Une population invisible
Parmi elles, deux sur trois ont des droits ouverts, mais seule une sur trois a accès à la protection universelle maladie (Puma) ou au régime général de l’Assurance-maladie. Quelque 42 % vivent seules. Et cela, même si elles ont eu (ou ont encore) des enfants à charge. Près de 70 % sont sans domicile fixe, hébergées ou mises à l’abri via le 115 ou par un tiers. « Le fait que les femmes en situation de grande précarité soient hébergées par un tiers les rend invisibles. Or, elles peuvent être victimes de violences verbales, physiques et sexuelles. Les hommes, quant à eux, sont plus facilement identifiables car ils vivent davantage dans la rue ou dans des campements, par exemple », indique Nadège Passereau, déléguée générale de l’ADSF. Et 88 % des femmes rencontrées déclarent avoir vécu des violences. « Certaines femmes ne nous en parleront jamais », ajoute Nadège Passereau. La honte ou la peur de faire remonter un ancien traumatisme explique souvent leur mutisme. Autre sujet tabou : l’addiction. Près d’une femme sur deux avoue être dépendante à l’alcool et près d’un tiers à la drogue (majoritairement, le crack).
Des pathologies précoces et fréquentes
Deux tiers des femmes interrogées présentent des problèmes de santé. « Cela survient de façon bien plus précoce chez les personnes en situation de précarité que chez l’ensemble de la population. Par ailleurs, l’hypertension artérielle, l’asthme et le diabète notamment sont bien plus fréquents chez ces femmes vulnérables », souligne le Dr Dominique Fauvel, médecin bénévole dans l’association.

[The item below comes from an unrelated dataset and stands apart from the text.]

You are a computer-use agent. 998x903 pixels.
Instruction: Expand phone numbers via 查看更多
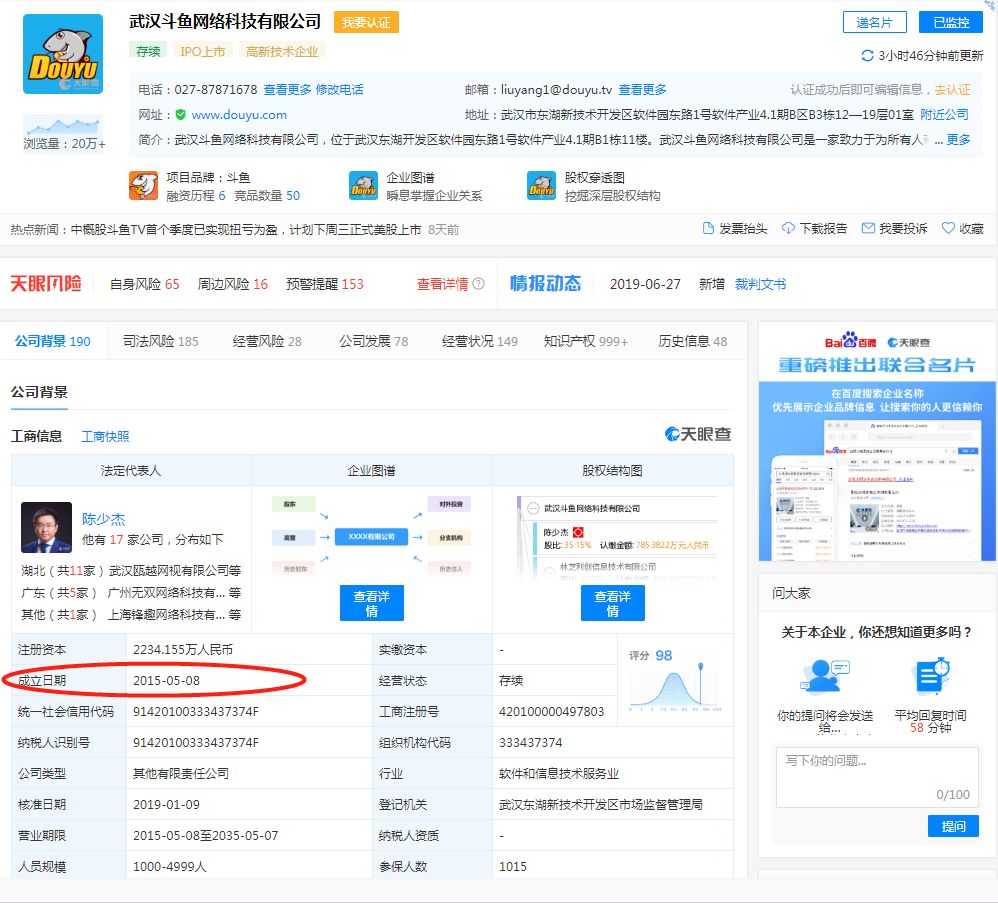[288, 90]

Deux tiers de ces femmes présentent des troubles du cycle menstruel, souvent liés à des fibromes qui surviennent précocement, en moyenne à l’âge de 35 ans contre 43 ans dans la population générale.
Par ailleurs, 20 % des femmes sondées sont enceintes, et sans le désirer pour un quart d’entre elles. « La précarité dans laquelle elles vivent explique souvent le refus de leur grossesse », note le Dr Fauvel. Plus d’un tiers a subi une IVG au moins une fois et 70 % n’ont pas de moyens de contraception, faute de moyens. Et quand elles en utilisent une, il s’agit souvent du préservatif, seules 4,7 % prennent la pilule. La grande majorité (80 %) n’a pas de suivi gynécologique.
Un accompagnement nécessaire
Par ailleurs, plus de 40 % de ces femmes présentent une souffrance psychique (stress post-traumatique, troubles du sommeil, anxiété, dépression, troubles du comportement…). « Après avoir établi un bilan de leur état de santé, nous prenons le temps d’échanger avec ces femmes, afin qu’elles puissent poser leur histoire en toute confidentialité, rapporte Nadège Passereau. La complexité du système de santé couplée aux barrières linguistiques explique souvent leur refus ou leur renoncement aux soins. Beaucoup ont été mal orientées. Notre association accompagne la moitié des femmes rencontrées dans leurs prises de rendez-vous et dans les échanges avec le médecin. Notre système de santé reste inadapté à ces populations ».
*L’ADSF organise en Île-de-France et à Lille des maraudes sur le lieu de vie des femmes éloignées du système de santé. Les équipes mobiles distribuent des kits d’hygiène ou des vêtements et organisent le dépistage des cancers féminins, des IST et/ou du Covid-19.